Dislocations of the Proximal Tib/Fib Joint
Reference: Ogden, JBJS 56A, 145-154
– Acute dislocations are treated with closed reduction usually, and are usually stable. If unstable, open reduction and ligamentous repair +/- K-wiring is recommended. Arthrodesis is not recommended because it screws up ankle motion. If peroneal nerve symptoms arise, consider resection of the fibular head.
Points of Interest
– Classified into subluxation and 3 types of dislocation – superior, anterolateral, posteromedial.
– Often associated with severe trauma, and often missed
– The joint is supported anteriorly by thickened capsule, which is probably extension from biceps tendon.

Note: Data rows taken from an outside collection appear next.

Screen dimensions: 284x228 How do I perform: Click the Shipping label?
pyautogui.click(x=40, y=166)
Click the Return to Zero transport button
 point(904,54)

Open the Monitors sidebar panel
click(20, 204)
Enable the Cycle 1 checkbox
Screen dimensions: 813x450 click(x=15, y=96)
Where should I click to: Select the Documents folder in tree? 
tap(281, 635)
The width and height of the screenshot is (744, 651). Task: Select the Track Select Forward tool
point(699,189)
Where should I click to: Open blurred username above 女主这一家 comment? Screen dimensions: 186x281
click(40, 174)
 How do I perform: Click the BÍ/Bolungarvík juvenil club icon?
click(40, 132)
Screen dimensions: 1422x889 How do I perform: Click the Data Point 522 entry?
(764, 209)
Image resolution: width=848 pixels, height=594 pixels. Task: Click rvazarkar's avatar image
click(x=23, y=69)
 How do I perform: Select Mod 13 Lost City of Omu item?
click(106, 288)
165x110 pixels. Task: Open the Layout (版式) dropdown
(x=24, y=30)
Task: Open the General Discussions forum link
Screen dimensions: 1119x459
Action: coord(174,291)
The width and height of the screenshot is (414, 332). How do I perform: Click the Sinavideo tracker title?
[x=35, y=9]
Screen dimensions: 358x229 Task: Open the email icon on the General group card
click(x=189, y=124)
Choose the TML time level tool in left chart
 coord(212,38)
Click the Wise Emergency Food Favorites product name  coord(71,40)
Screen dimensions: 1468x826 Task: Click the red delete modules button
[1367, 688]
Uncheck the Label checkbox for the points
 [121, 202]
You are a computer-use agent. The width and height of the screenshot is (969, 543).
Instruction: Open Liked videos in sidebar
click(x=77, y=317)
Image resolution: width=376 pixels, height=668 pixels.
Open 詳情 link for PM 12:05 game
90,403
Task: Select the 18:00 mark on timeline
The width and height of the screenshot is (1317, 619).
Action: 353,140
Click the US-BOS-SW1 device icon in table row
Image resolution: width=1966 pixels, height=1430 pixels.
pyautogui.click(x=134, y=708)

– Posteriorly, there is a thick capsule reinforced by popliteus
– The fibular collateral ligament provides the most proximal support of the joint.
Acute dislocations – require muscle relaxation, then flexion of the knee to relax the ligament, followed by a firm push in the direction required. Once reduced, they are usually stable. They generally speaking do not require immobilization, and non-weightbearing is recommended for 2 weeks.
In the rare case where closed reduction is unsuccessful, it is debatable what to do. The authors in Rockwood and Green suggest that leaving them alone with a recurrently subluxating joint is okay, and if they run into problems down the road you can offer further treatment – fixation, arthrodesis, resection.
If you need to treat someone with recurrent instability and PAIN, open reduction and internal fixation with K-wires that are removed at 6 weeks is suggested, or simple resection if peroneal nerve symptoms occur. Arthrodesis is not advocated because of long-term discomfort in the ankle.